- _What is needed_: Reproduce the listing word for word, starting at the line that contains "At what coordinates should I click to accomplish: Select" and stopping after the line that contains "pyautogui.click(x=277, y=81)".

:: Records for the task ::

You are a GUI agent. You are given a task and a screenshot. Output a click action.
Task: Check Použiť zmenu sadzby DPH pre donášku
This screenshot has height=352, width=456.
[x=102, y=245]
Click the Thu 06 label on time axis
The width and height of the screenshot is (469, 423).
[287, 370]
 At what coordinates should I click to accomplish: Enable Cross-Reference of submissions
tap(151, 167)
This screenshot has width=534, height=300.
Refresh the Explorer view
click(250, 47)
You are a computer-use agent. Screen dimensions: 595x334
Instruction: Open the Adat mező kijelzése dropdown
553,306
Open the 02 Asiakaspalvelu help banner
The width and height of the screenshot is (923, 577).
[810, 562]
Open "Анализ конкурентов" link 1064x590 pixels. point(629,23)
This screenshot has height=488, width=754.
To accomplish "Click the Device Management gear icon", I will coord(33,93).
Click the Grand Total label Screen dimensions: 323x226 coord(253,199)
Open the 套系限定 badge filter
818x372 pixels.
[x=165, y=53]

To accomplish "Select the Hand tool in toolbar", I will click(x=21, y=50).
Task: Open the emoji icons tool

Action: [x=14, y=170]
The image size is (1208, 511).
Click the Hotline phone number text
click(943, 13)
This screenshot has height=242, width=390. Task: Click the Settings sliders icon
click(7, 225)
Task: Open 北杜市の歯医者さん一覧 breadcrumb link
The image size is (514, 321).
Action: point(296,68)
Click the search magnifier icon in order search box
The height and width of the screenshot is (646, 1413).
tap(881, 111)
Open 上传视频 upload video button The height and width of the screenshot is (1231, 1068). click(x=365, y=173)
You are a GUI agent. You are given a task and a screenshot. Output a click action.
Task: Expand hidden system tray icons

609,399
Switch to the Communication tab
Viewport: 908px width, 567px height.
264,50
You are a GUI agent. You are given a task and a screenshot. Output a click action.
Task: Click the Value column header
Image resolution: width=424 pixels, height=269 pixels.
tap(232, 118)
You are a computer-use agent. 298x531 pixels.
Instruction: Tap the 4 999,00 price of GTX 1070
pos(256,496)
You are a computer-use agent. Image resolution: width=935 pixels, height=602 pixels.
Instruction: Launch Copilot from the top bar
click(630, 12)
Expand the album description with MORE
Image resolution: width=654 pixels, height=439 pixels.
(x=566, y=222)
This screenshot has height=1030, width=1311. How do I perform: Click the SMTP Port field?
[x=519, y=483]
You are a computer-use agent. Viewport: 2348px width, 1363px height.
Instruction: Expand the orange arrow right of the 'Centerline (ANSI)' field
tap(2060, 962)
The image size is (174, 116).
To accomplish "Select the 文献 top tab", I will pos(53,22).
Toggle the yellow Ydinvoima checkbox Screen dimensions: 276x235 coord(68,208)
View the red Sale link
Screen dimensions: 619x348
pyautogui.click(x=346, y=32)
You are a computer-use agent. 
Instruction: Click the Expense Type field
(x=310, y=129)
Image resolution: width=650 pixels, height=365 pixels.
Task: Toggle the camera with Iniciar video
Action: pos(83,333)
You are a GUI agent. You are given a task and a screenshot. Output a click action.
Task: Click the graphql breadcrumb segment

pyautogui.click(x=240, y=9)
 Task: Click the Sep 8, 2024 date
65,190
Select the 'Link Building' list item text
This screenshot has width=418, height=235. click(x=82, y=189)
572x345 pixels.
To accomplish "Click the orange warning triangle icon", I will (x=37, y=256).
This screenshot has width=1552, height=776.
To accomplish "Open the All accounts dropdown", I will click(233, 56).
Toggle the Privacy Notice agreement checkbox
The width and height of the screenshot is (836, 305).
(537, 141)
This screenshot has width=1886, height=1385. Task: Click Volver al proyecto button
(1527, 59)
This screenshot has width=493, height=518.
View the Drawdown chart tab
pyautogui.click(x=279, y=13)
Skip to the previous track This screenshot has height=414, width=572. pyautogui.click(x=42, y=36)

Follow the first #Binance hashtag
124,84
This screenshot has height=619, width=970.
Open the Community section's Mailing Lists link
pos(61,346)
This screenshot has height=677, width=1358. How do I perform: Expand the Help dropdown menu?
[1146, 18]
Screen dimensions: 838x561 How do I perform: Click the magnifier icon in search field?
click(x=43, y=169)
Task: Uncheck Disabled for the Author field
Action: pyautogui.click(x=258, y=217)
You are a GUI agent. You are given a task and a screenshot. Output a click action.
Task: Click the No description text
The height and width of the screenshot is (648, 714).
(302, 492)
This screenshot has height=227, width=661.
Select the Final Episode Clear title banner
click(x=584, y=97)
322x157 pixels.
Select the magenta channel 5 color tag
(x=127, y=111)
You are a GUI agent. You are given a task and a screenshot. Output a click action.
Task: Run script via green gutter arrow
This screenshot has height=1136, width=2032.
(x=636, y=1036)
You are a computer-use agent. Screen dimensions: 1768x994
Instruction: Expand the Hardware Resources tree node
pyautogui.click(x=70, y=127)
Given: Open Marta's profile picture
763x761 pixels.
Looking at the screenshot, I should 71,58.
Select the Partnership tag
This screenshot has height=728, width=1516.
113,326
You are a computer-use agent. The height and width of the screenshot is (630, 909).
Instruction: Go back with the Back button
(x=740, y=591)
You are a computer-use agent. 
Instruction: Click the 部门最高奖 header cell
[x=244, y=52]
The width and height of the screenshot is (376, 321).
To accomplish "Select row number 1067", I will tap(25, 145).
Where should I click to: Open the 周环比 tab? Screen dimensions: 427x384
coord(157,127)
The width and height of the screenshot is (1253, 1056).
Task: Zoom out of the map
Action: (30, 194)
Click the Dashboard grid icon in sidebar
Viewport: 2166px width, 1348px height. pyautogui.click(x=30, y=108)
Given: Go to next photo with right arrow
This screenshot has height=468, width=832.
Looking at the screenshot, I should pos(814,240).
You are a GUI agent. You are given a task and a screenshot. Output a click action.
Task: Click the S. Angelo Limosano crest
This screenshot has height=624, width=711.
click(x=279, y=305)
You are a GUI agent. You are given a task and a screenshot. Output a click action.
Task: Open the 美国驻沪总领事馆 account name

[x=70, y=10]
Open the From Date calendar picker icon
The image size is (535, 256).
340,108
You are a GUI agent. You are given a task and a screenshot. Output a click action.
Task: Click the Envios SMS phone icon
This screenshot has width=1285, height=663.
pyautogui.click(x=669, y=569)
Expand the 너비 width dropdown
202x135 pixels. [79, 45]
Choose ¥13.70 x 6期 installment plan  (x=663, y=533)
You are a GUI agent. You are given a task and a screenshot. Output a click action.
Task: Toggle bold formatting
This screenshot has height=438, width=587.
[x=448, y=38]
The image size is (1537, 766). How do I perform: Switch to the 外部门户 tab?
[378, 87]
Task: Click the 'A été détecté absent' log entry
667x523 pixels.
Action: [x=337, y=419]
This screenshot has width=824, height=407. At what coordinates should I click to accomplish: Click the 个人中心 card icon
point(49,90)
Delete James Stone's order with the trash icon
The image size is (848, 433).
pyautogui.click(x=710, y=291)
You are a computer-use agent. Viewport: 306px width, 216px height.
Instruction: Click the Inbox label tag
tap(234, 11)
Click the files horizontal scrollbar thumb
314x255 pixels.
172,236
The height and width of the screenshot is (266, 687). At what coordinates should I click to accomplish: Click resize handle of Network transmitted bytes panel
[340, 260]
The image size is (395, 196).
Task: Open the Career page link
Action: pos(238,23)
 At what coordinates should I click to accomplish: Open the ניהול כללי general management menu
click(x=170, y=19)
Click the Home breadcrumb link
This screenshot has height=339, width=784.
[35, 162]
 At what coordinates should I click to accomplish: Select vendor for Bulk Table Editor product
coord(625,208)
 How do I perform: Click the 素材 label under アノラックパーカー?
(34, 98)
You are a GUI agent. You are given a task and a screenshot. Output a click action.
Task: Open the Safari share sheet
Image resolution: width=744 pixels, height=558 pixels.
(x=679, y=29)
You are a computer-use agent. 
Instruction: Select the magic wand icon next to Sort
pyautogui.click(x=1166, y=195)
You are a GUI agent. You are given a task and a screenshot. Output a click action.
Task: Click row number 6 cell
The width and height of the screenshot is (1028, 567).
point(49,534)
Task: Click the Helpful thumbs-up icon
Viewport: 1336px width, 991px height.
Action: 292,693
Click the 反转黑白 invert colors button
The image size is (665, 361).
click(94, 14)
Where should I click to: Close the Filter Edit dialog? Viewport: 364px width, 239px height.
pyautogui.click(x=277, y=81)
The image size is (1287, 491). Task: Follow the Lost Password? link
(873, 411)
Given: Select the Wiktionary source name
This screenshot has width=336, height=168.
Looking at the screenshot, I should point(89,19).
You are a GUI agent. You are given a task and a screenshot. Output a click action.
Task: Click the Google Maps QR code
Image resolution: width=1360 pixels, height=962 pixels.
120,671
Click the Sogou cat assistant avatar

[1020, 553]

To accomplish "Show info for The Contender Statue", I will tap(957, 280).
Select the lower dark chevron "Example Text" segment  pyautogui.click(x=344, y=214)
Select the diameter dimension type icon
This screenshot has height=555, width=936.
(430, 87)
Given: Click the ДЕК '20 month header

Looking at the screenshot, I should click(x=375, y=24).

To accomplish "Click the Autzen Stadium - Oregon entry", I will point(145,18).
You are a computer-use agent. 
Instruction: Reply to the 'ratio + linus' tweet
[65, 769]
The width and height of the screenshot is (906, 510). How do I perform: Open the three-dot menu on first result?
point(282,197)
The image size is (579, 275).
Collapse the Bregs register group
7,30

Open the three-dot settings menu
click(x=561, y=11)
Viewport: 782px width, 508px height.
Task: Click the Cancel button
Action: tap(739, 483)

:::

- _Solution to this problem_:
 At what coordinates should I click to accomplish: Select vendor for Bulk Table Editor product
coord(625,208)
 How do I perform: Click the 素材 label under アノラックパーカー?
(34, 98)
You are a GUI agent. You are given a task and a screenshot. Output a click action.
Task: Open the Safari share sheet
Image resolution: width=744 pixels, height=558 pixels.
(x=679, y=29)
You are a computer-use agent. 
Instruction: Select the magic wand icon next to Sort
pyautogui.click(x=1166, y=195)
You are a GUI agent. You are given a task and a screenshot. Output a click action.
Task: Click row number 6 cell
The width and height of the screenshot is (1028, 567).
point(49,534)
Task: Click the Helpful thumbs-up icon
Viewport: 1336px width, 991px height.
Action: 292,693
Click the 反转黑白 invert colors button
The image size is (665, 361).
click(94, 14)
Where should I click to: Close the Filter Edit dialog? Viewport: 364px width, 239px height.
pyautogui.click(x=277, y=81)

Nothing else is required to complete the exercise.